**Task to complete**
From the line containing "You are a GUI" to the end of the records below, both included, every line should be repeated exactly; pictures should be dropped.

[Stored records]

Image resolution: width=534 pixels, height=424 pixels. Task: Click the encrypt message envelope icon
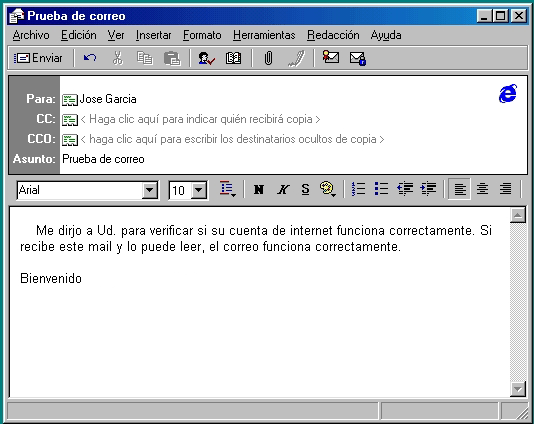358,58
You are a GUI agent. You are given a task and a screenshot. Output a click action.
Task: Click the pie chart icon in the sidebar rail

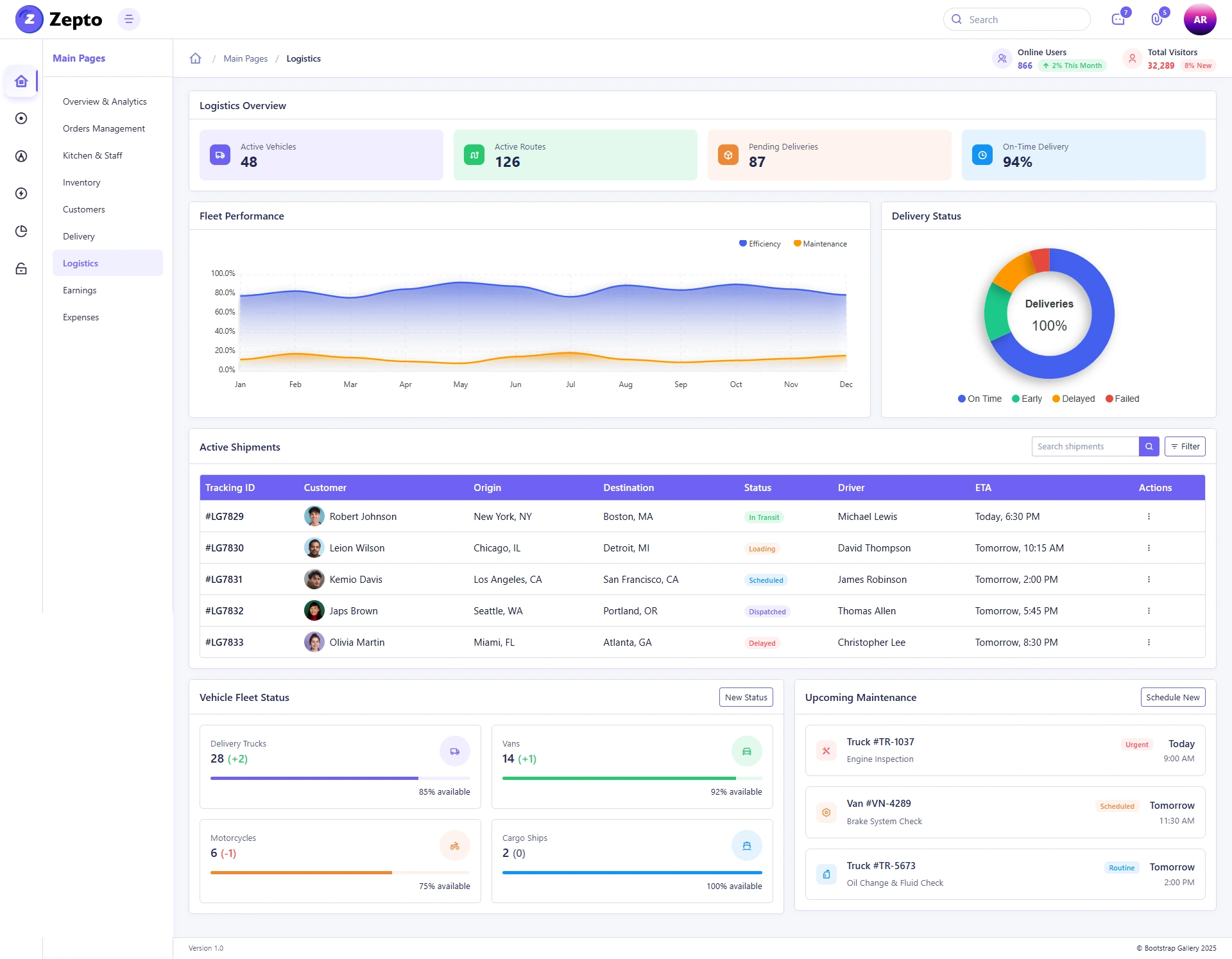pos(21,231)
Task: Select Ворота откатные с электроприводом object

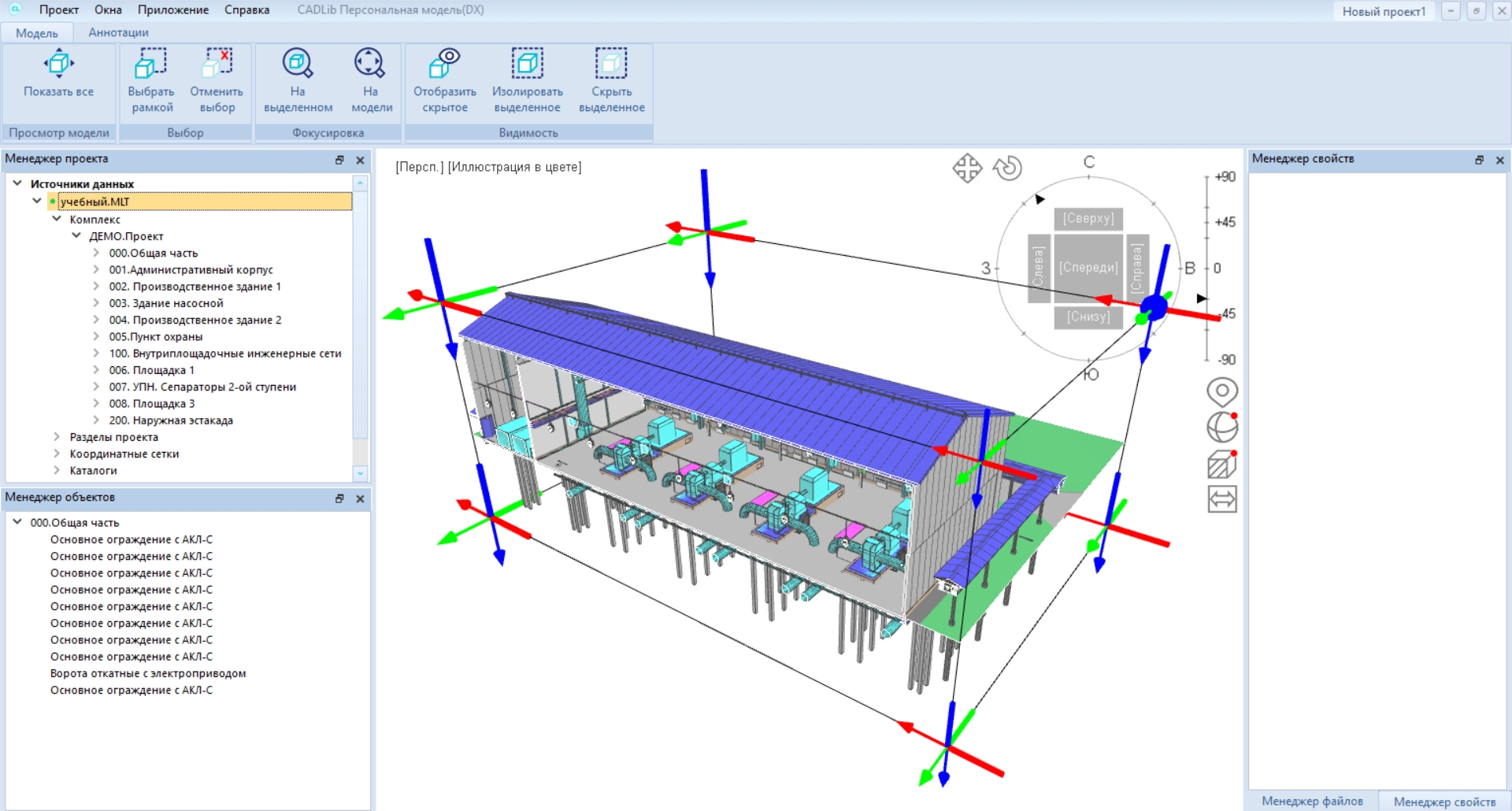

**Task answer**
You are a GUI agent. You are given a task and a screenshot. Output a click action.
Task: Click the pie chart icon in the sidebar rail

pos(21,231)
Task: Select Ворота откатные с электроприводом object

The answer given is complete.